A new study supports the idea that the gut microbiota composition can vary in abundance and function during the development of colorectal cancer.
Table of Contents

• Bacterial proteins
• Stress and cancer

What is already known on this topic
Colorectal cancer is associated with alterations in the gut microbiota composition, but it’s unclear how the function of intestinal bacteria differs between people with colorectal cancer and healthy individuals.

What this research adds
By analyzing fecal samples from colorectal cancer patients and healthy people, researchers identified nearly 200 genera of microbes, more than 90,000 peptides, and about 30,000 gut microbial proteins, of which 341 were found to be considerably different in abundance between people with colorectal cancer and healthy volunteers. The levels of microbial proteins related to iron intake and transport, oxidative stress, and DNA replication and repair were altered as a result of high local concentration of iron and high oxidative stress in the gut of colorectal cancer patients.

Conclusion
The findings suggest that the gut microbiota composition can vary in abundance and function during the development of colorectal cancer.

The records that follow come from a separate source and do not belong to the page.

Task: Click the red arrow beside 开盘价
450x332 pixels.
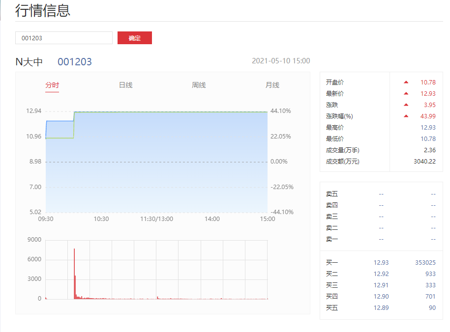Action: coord(406,82)
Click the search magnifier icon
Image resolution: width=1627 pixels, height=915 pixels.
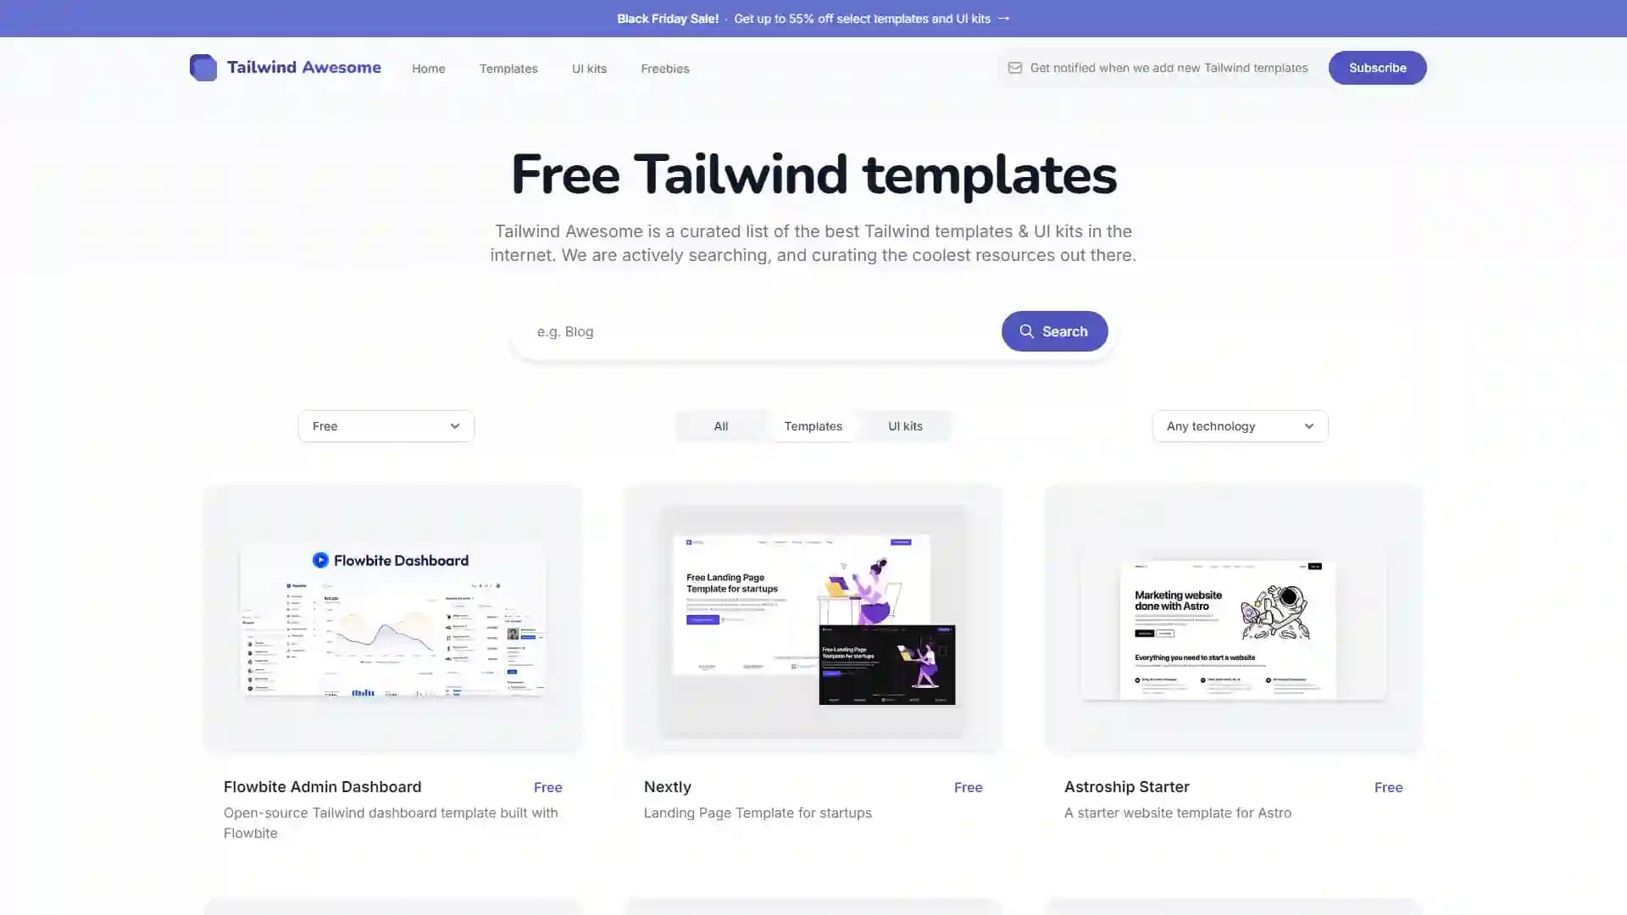pyautogui.click(x=1027, y=330)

Colorectal cancer is the fourth leading cause of cancer mortality worldwide and has been associated with alterations in the gut microbiota composition. But it’s unclear how the function of intestinal bacteria differs between people with colorectal cancer and healthy individuals. Now, researchers have found hundreds of microbial proteins whose abundance is considerably different between colorectal cancer patients and healthy people.

The findings, published in npj Biofilms and Microbiomes, support the idea that the gut microbiota composition can vary in abundance and function during the development of colorectal cancer.

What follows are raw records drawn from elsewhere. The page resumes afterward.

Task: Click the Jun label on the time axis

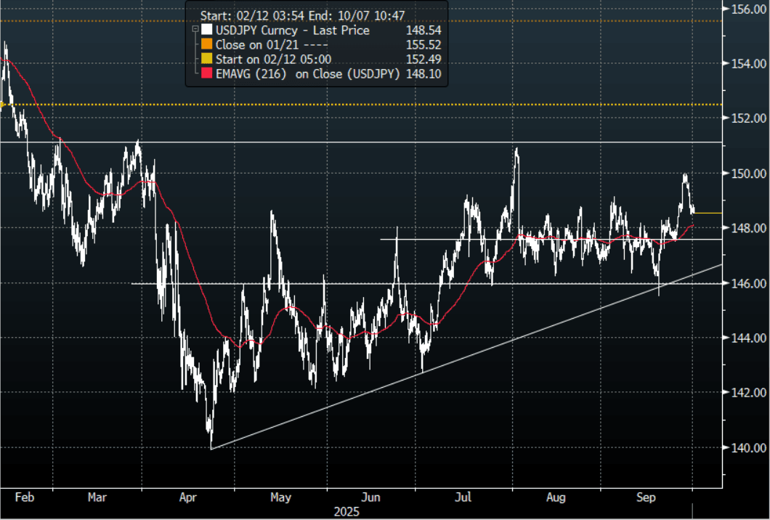Action: click(370, 497)
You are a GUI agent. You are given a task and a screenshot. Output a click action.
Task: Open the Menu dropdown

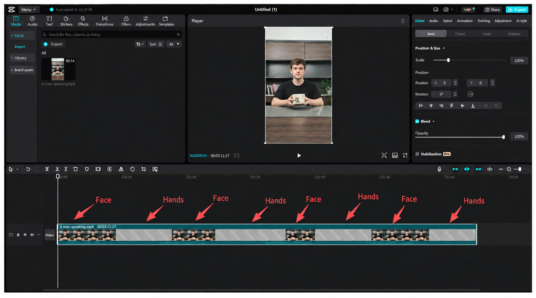tap(29, 10)
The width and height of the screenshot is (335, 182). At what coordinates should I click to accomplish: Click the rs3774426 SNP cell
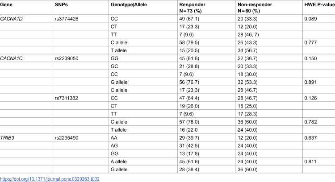(67, 19)
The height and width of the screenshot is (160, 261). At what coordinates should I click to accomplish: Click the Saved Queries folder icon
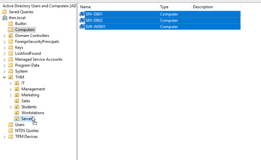click(5, 12)
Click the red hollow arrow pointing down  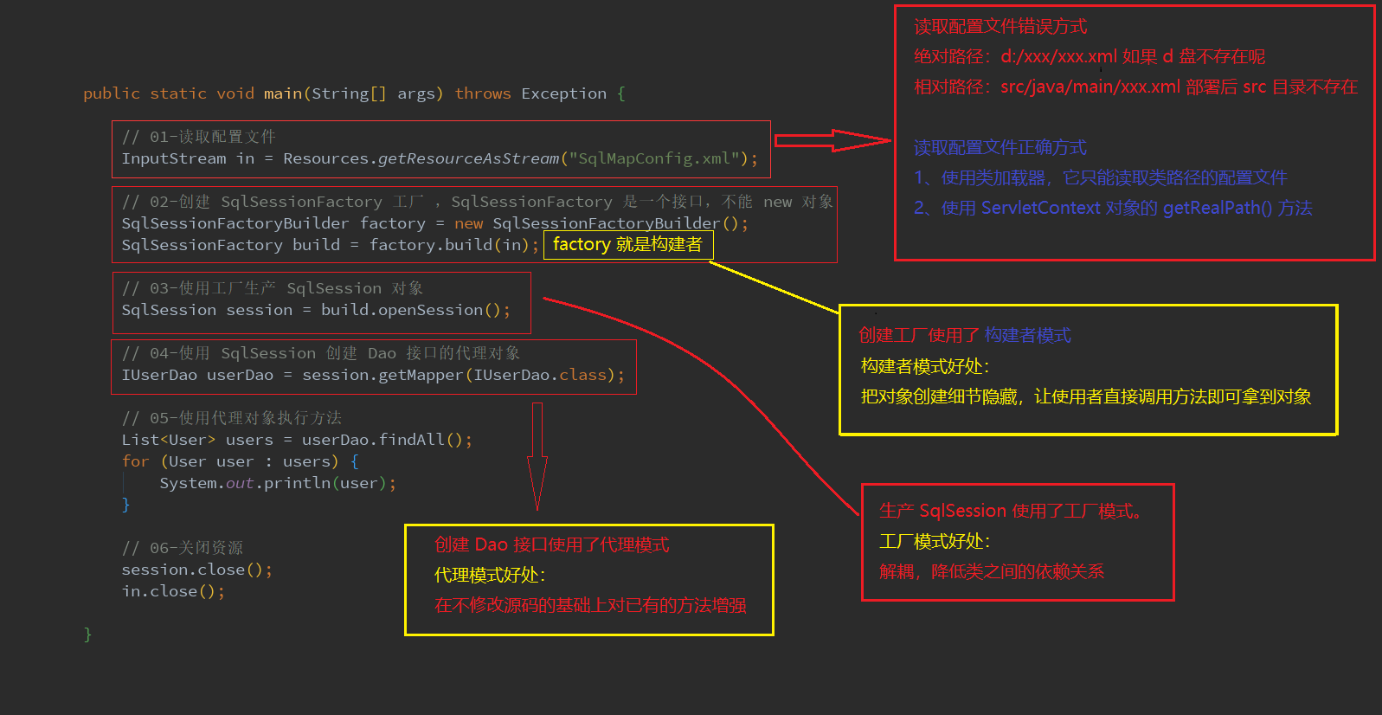(x=537, y=456)

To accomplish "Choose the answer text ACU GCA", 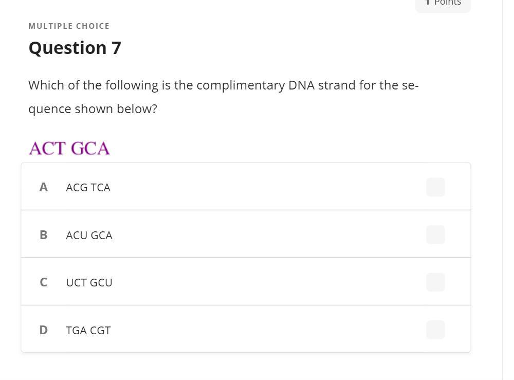I will pos(89,236).
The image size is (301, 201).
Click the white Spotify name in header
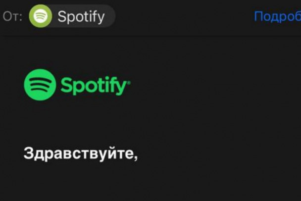click(81, 17)
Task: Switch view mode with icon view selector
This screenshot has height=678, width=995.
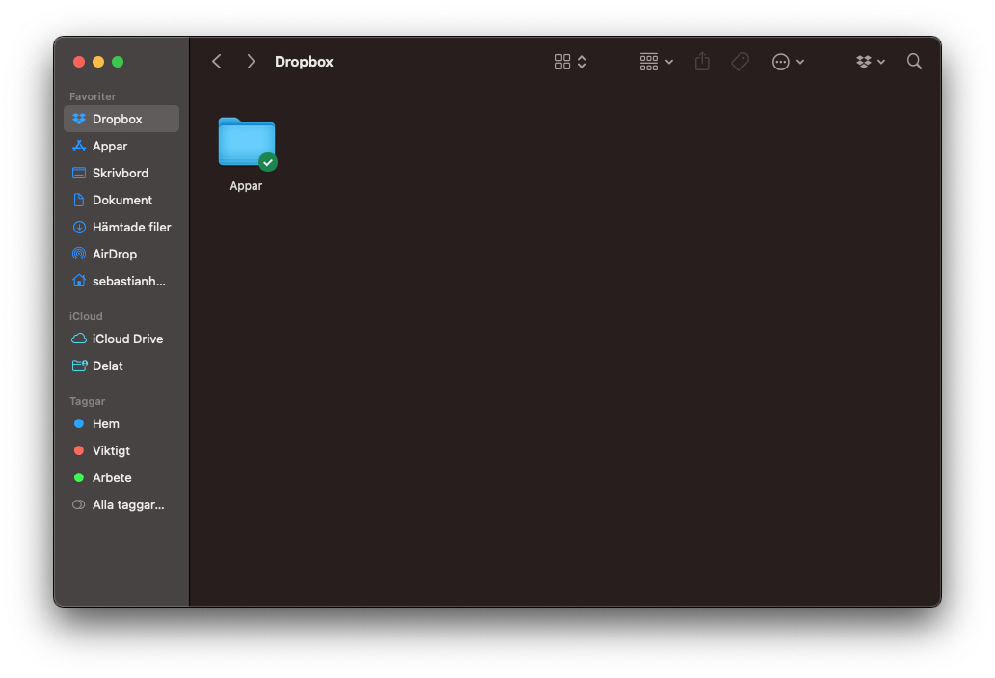Action: 571,62
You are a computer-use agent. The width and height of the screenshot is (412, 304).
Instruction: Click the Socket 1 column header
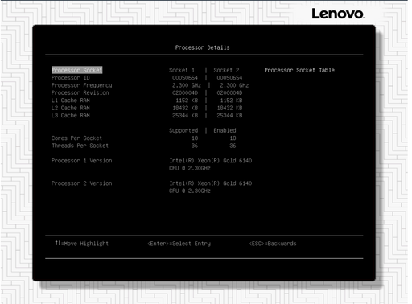[182, 70]
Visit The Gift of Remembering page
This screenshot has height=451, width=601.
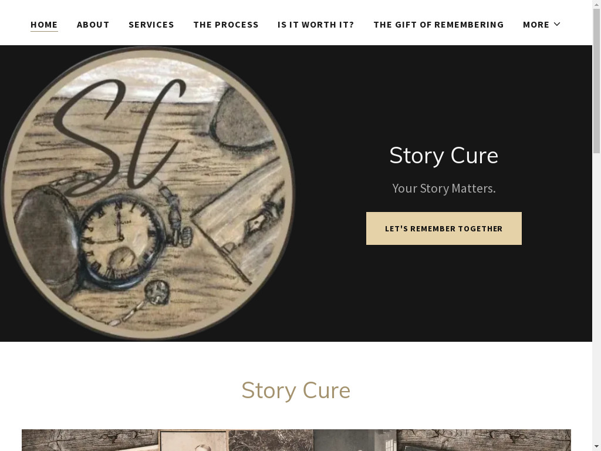coord(438,25)
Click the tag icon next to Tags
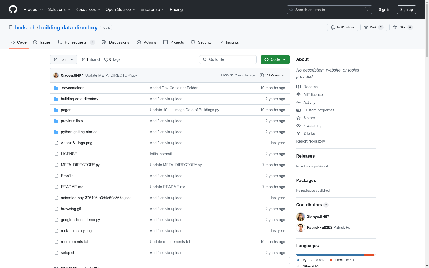The image size is (429, 268). pos(106,59)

To study how the gut microbiota is altered in people with colon cancer, Liang Qiao at Fudan University in Shanghai, China, and his colleagues analyzed fecal samples from 14 colorectal cancer patients and 14 healthy individuals.

Bacterial proteins

The researchers identified and quantified 195 genera of microbes, 91,902 peptides, and 30,062 gut microbial proteins.

Desulfobacterales, Methanobacteriaceae, and Sporolactobacillaceae, as well as Bacteroides fragilis and Peptostreptococcus anaerobius, were more abundant in colorectal cancer patients than in healthy people.

Of the bacterial proteins, 341 were found to be considerably different in abundance between people with colorectal cancer and healthy volunteers. The 10 most abundant proteins in colorectal cancer patients were from the genera of Odoribacter, Eubacterium, Subdoligranulum, Parabacteroides, and Ruminococcus, as well as the Clostridiales order.

Many of these proteins are involved in iron intake and transport, oxidative stress, and DNA replication and repair. These findings are consistent with the idea that excessive iron and oxidative stress are associated with the development and progression of colorectal cancer, the researchers say.

Stress and cancer

Based on these and previous findings, the team put forward a hypothesis about the function of gut microbes in the development of colorectal cancer. They speculate that high iron concentration in the gut of colorectal cancer patients promotes the colonization of pathogenic bacteria.

Iron also regulates the production of free radicals and is involved in oxidative stress regulation. Oxidative stress can in turn cause DNA damage of intestinal epithelial cell and probiotic bacteria. These effects are reflected in the observed increase in concentration of proteins related to DNA damage repair in the microbiota of colorectal cancer patients, the researchers say.